When done right, this transition from manual workflows to AI-driven automation brings significant and measurable benefits and back-end efficiencies.

Backend development is accelerated by Globe's shared infrastructure specifically for Field Service Management, allowing technical teams to troubleshoot 80% faster, create tests 3-4 times faster, and build internal tools 5 times faster.

In addition, Globe has improved backend efficiency by using AI-driven automation to speed up database pattern generation for its Electronic Creditable Withholding Tax (eCWT) system, reducing the process from 3 days to 4 minutes.

The financial and technical benefits of this operational change are huge. The world has shifted from manual quality audits to Generative AI Quality Audit using Build Your Own AI tools, which has significantly reduced annual costs. In addition, Globe achieved 90% accuracy in fault detection while reducing average resource recovery time by 70%.

System maturity

Mr. Cristobal attributes the business struggle with AI to a failure in overall planning. True organizational readiness is not a single metric; it is an interconnected skill ecosystem.

“Infrastructure and operational capacity are still challenging, as well as management and digital growth,” warns Mr. Cristobal. “All of this continues to vary from organization to organization.”

When a company tries to scale an AI initiative without a mature data infrastructure, the project produces unreliable results. If it is tried outside the workforce, employees may reject the technology out of fear or misuse it due to unfamiliarity. And if attempted without internal governance, companies may struggle to manage risk and maintain stakeholder trust. Strong governance structures provide the foundation needed to establish accountability and scale AI with confidence.

A practical blueprint for this is found in Globe's AI Governance and Principles, which establish accountability under the Chief Intelligence Officer and Trust to ensure close alignment between AI innovation, data, cybersecurity, and business risk management.

In addition, all efforts must be based on core principles that focus on transparency, accountability, safety and security and human-centeredness. Local businesses can translate global frameworks into practical impact by participating in international standard setting bodies.

This operational conflict is compounded by the fact that businesses they play defense against bad players who are already in full force.

“AI is making cyber threats more complex. This makes it even more important for organizations to develop capabilities to deal with these risks,” said Mr. Cristobal.

The private sector, therefore, finds itself in a race to the top, trying to scale complex, secure AI systems while at the same time relying on outdated architecture to protect itself from AI-driven threats.

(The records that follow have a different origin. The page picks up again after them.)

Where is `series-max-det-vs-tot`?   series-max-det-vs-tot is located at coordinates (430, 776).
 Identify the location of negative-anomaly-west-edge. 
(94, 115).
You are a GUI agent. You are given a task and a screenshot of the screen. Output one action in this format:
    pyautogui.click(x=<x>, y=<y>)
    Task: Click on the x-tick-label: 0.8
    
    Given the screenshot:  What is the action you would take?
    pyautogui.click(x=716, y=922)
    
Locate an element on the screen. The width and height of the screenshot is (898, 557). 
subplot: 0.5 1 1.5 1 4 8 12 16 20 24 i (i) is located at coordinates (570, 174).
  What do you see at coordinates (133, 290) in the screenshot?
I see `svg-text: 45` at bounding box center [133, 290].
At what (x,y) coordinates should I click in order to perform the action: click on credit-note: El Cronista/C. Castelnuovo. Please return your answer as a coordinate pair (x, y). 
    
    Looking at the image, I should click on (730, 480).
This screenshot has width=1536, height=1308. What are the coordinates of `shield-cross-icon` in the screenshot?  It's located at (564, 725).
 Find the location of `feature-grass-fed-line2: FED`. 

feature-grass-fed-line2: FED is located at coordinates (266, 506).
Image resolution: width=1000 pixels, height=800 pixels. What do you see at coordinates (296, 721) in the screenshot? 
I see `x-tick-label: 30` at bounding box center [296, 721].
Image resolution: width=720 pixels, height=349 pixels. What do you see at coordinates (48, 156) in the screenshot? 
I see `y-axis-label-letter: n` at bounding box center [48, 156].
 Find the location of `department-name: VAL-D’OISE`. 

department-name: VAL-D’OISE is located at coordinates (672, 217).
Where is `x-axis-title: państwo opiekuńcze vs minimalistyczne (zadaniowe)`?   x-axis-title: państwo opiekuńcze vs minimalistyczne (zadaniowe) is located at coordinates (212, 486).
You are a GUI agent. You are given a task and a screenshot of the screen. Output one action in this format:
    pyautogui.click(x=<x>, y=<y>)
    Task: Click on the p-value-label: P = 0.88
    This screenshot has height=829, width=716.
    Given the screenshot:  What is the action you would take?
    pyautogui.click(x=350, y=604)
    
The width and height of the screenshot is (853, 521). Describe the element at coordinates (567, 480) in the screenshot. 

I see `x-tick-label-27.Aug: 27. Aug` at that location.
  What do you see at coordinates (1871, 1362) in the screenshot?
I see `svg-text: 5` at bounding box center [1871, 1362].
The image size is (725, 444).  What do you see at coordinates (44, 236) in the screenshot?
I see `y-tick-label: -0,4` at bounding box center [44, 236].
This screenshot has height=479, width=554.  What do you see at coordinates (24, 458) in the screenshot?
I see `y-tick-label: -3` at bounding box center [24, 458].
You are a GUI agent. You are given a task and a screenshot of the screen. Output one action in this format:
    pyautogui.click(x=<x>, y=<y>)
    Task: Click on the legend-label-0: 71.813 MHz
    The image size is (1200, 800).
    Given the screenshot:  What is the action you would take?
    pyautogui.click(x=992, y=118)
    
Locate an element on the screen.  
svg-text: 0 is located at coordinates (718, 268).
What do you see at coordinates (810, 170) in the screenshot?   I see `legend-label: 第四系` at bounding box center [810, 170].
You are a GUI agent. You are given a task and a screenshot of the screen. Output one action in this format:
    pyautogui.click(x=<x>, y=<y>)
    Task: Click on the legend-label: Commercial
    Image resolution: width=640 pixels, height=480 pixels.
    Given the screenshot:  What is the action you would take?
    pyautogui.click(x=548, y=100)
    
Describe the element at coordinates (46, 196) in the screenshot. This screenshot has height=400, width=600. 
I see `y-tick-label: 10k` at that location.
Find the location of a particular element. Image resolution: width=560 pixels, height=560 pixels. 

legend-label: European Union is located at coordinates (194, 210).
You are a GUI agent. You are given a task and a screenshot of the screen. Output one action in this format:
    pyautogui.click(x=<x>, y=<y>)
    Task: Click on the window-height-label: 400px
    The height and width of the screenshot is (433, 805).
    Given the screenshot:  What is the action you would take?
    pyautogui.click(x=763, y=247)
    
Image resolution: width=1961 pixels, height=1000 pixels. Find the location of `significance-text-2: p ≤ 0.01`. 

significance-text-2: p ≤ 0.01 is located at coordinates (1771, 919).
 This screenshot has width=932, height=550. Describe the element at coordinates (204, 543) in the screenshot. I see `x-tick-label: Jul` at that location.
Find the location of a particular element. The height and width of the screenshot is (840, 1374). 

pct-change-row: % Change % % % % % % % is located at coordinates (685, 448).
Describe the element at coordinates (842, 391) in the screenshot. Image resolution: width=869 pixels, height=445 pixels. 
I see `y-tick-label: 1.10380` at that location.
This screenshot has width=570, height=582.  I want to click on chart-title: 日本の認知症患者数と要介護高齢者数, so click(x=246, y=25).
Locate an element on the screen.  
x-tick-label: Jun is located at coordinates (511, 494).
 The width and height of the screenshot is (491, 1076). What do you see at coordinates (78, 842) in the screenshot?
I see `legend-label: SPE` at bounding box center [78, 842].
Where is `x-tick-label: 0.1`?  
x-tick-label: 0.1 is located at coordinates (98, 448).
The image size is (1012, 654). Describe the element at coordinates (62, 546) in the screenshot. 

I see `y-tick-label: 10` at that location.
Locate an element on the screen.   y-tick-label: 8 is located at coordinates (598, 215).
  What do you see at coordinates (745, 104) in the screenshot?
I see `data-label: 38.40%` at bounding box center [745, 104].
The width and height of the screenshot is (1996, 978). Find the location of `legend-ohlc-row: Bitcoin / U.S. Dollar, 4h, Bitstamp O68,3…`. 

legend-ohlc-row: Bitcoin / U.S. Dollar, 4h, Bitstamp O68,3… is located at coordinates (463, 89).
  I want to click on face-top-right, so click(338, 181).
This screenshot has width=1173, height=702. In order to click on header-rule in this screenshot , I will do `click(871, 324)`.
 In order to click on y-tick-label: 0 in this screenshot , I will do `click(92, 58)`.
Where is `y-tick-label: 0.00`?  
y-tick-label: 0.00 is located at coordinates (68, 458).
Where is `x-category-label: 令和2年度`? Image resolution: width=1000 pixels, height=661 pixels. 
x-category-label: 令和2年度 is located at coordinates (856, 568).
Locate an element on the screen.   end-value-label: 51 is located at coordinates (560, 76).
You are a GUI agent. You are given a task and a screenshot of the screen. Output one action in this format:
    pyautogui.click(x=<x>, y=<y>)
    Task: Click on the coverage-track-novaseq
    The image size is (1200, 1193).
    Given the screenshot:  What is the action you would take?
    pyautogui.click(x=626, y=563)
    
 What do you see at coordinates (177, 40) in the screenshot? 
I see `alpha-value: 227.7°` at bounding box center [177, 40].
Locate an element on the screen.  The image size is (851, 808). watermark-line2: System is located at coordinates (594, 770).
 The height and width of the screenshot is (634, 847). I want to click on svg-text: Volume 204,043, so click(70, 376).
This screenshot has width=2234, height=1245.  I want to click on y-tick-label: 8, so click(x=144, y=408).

With operations closely linked to security and public trust, the private sector's ability to scale is highly dependent on the regulatory environment. Mr. Cristobal asserted that if the government implements strict and fixed rules, it runs the risk of crippling the operational progress that businesses are trying to make. Instead, you're looking for a way to quickly supervise.

“We need to focus on results-based laws rather than strict ones,” said Mr. Cristobal. “We must focus on openness, security and fairness.”

The outcome-based framework defines acceptable risk parameters, such as preventing algorithmic discrimination or ensuring data privacy, but leaves certain technical methods open. This allows businesses to iterate, adapt, and scale their infrastructure quickly as technology evolves.

However, as companies evolve and develop these autonomous applications, Mr. Cristobal insists that the last anchor must always be human: “Human supervision must still be the priority.”

In the private sector, the order is clear: to close the emissions gap, company leaders must match their technological ambitions with the system maturity needed to grow safely.